City Council Creates Office for Discrimination at TLC as Battle Over Uber Bills Heats Up

WNYC News | Jul 31, 2018

First it was Al Sharpton, who told The New York Times “Some yellow cabs won’t even go uptown or to parts of Brooklyn.... If you are downtown they won’t stop.”

Then L. Joy Williams, president of the Brooklyn chapter of the NAACP, told Brian Lehrer that she too opposed the New York City Council's efforts to curb Uber, Lyft and other ride-hailing apps.

"Long before these ride sharing apps came about, we've talked about the transportation deserts that exist all over the city," she said. "These ride-sharing apps opened up transportation in new ways." 

In what appeared to be a response to these critics, the City Council announced Tuesday that it would be creating an Office of Inclusion at the Taxi and Limousine Commission to look into passenger's complaints about being denied taxi service because of race.

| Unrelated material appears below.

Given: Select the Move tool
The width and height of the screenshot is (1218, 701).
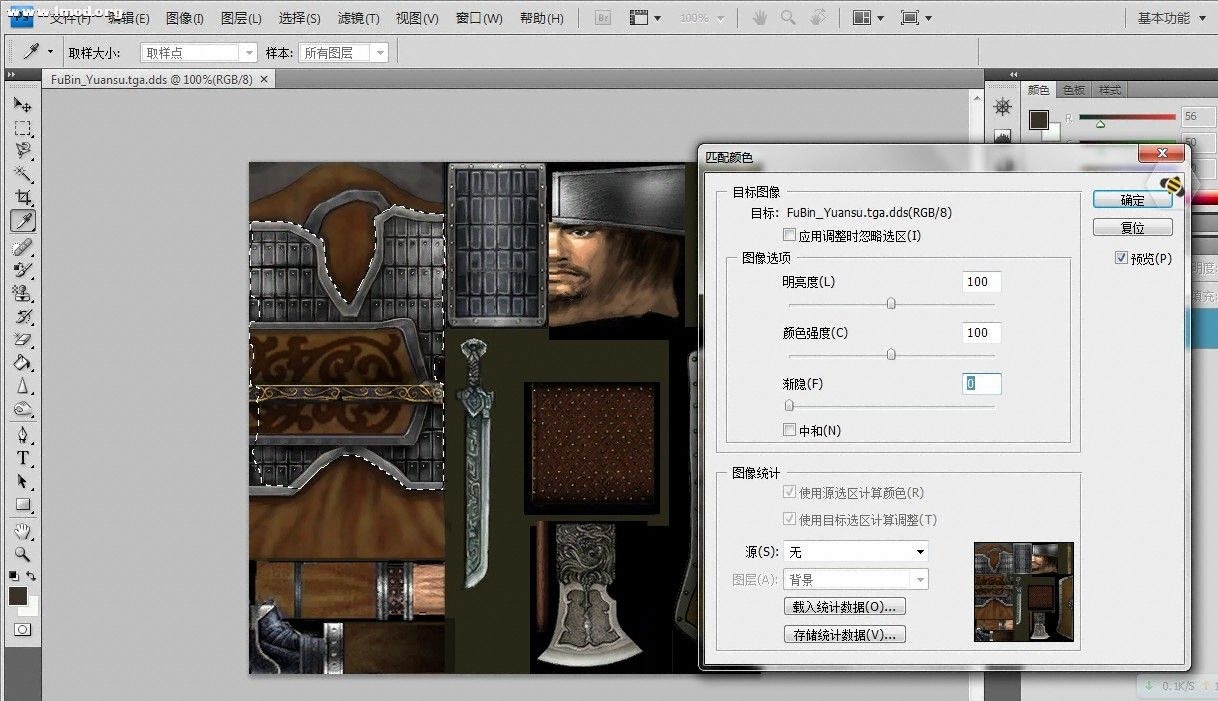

Sherrilyn Ifill, president and director-counsel of the NAACP's Legal Defense and Education Fund, said in a statement that she's been urging the TLC to create such an office for a year now.

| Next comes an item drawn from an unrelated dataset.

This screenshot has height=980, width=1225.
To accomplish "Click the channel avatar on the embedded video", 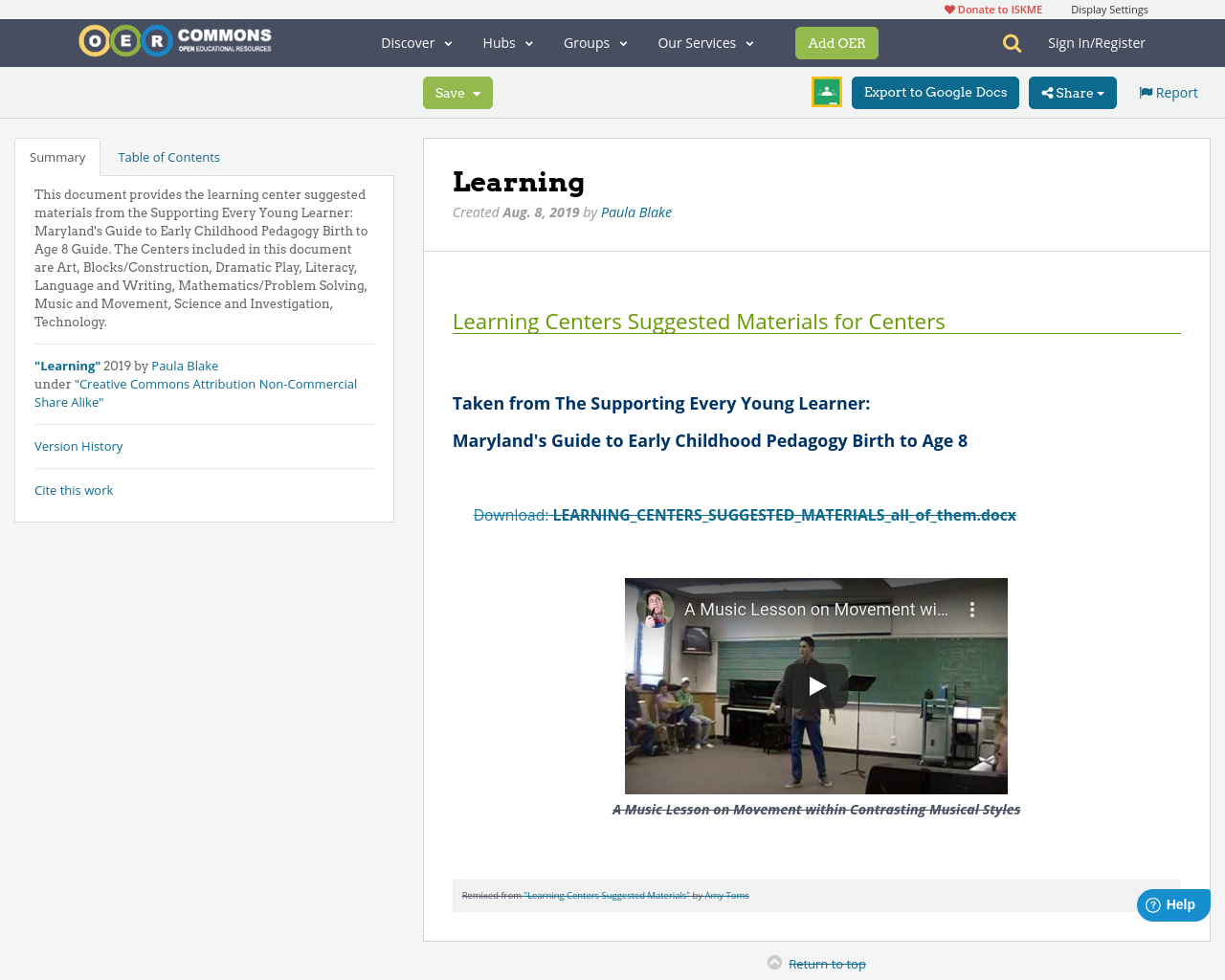I will (656, 608).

"These persistent ride refusals are not just an inconvenience, but they deprive us of our dignity," Ifill wrote in a statement. "Though the practice has been illegal for 50 years, and there have been improvements over the past decade, this discrimination remains a part of New York City life for African-Americans."

At a rally outside City Hall Tuesday in support of the Council's bills, taxi workers chanted, "Regulate Uber now."

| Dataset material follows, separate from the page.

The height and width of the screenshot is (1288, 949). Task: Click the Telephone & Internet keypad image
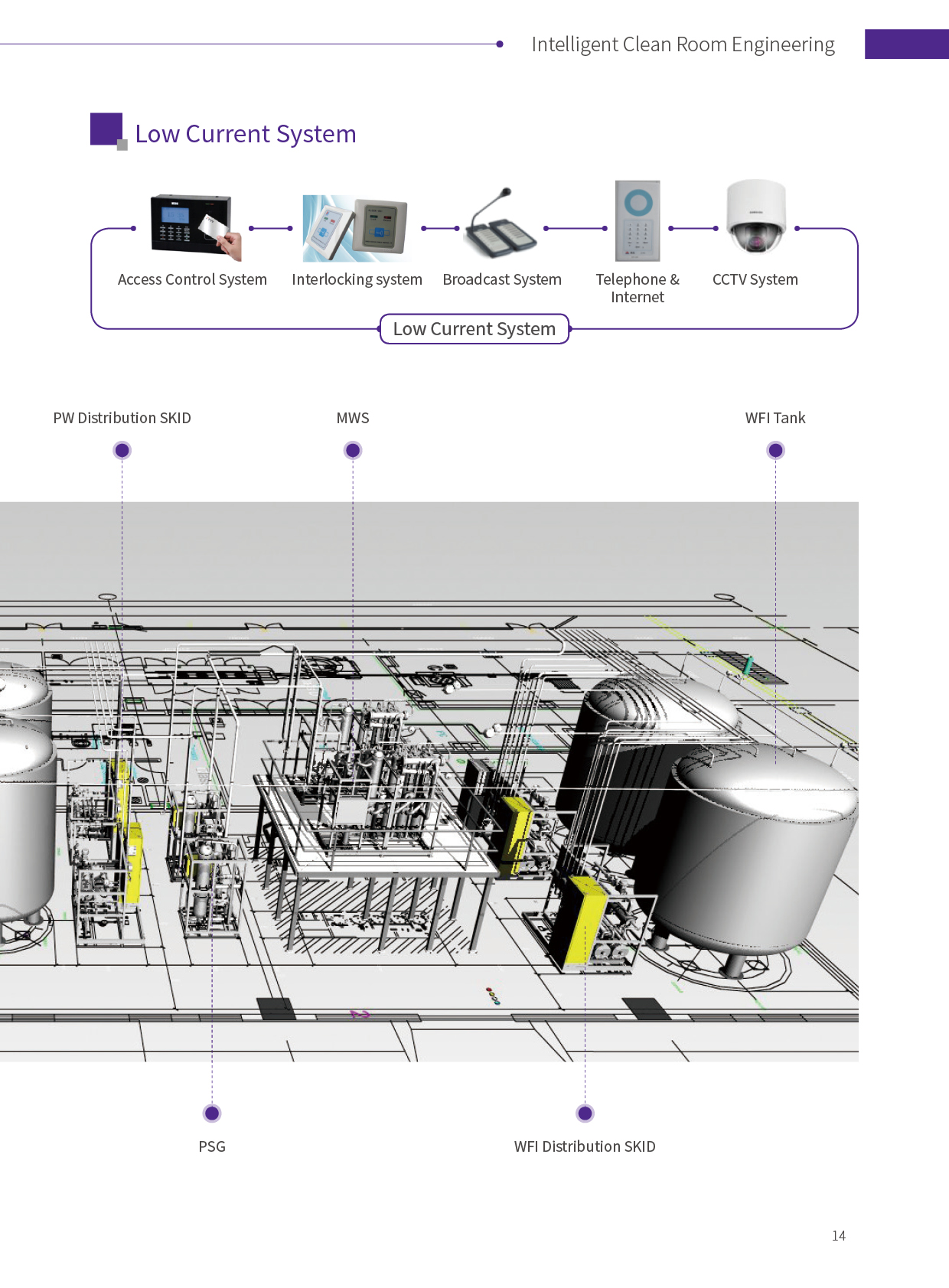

Taxi Workers Alliance Executive Director Bhairavi Desai said Uber's business model hurts people of color.

"Saturating the streets with vehicles that has led to the poverty of a workforce of largely immigrants of color is not a civil rights position," she said. "It's unfair, and it's wrong, and it's unconscionable for Uber to use its corporate agenda to divide a workforce of color from the African-American community."

The council's bill could come up for a vote as early as August 8.